I have the following dataframe:
> df <- data.frame(name = c("Bill","Sally","John","Lucy","Jake","Rob","Sarah"),
score1 = c(1,2,1,4,5,3,4),
score2 = c(4,2,3,2,1,3,NA),
score3 = c(3,4,1,4,NA,NA,NA),
score4 = c(4,3,4,NA,NA,NA,NA),
score5 = c(4,4,NA,NA,NA,NA,NA),
score6 = c(1,NA,NA,NA,NA,NA,NA))
> df
name score1 score2 score3 score4 score5 score6
1 Bill 1 4 3 4 4 1
2 Sally 2 2 4 3 4 NA
3 John 1 3 1 4 NA NA
4 Lucy 4 2 4 NA NA NA
5 Jake 5 1 NA NA NA NA
6 Rob 3 3 NA NA NA NA
7 Sarah 4 NA NA NA NA NA
I would like to create a column that is the mean of the scores, only for rows with at least 4 non-NA values. I would like to do this within dplyr and do so in a way that I specify the score columns (my df has 100 columns) rather than, say, excluding the name column. The output should be:
df
name score1 score2 score3 score4 score5 score6 avg_score
1 Bill 1 4 3 4 4 1 2.833
2 Sally 2 2 4 3 4 NA 3.000
3 John 1 3 1 4 NA NA 2.250
4 Lucy 4 2 4 NA NA NA NA
5 Jake 5 1 NA NA NA NA NA
6 Rob 3 3 NA NA NA NA NA
7 Sarah 4 NA NA NA NA NA NA
A bit more detail if it's helpful: I'm calculating single-item measures of factors composed of multiple Likert-type items in a survey. I only want to include people who completed a majority of the items (i.e., answered a majority of questions) within a given factor. I have tried nesting filter() within mutate() , using mutate() and case_when(), rowwise() and group_by(), and a variety of other approaches, none of which have been successful. Any help you can provide would be greatly appreciated!

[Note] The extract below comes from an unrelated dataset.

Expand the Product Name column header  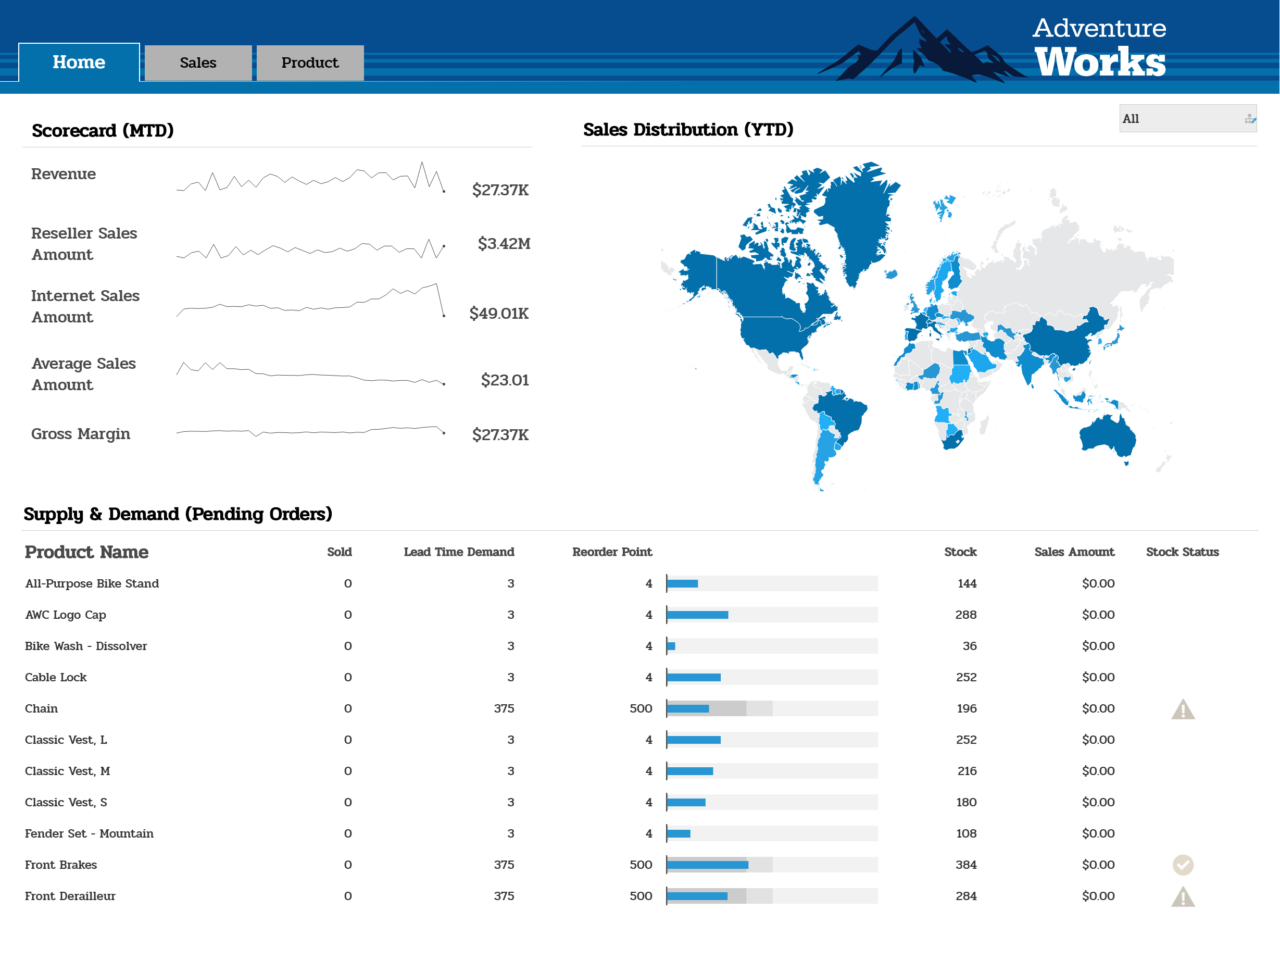(87, 552)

CodePudding user response:
library(dplyr)
df %>%
mutate(
row_not_na = rowSums(!is.na(across(starts_with("score")))),
row_mean = rowMeans(across(starts_with("score")), na.rm = TRUE),
result = ifelse(row_not_na >= 4, row_mean, NA)
)
# name score1 score2 score3 score4 score5 score6 row_not_na row_mean result
# 1 Bill 1 4 3 4 4 1 6 2.833333 2.833333
# 2 Sally 2 2 4 3 4 NA 5 3.000000 3.000000
# 3 John 1 3 1 4 NA NA 4 2.250000 2.250000
# 4 Lucy 4 2 4 NA NA NA 3 3.333333 NA
# 5 Jake 5 1 NA NA NA NA 2 3.000000 NA
# 6 Rob 3 3 NA NA NA NA 2 3.000000 NA
# 7 Sarah 4 NA NA NA NA NA 1 4.000000 NA
You could, of course, drop the row_not_na
and row_mean
columns, or use a long single ifelse()
line to not name them in the first place.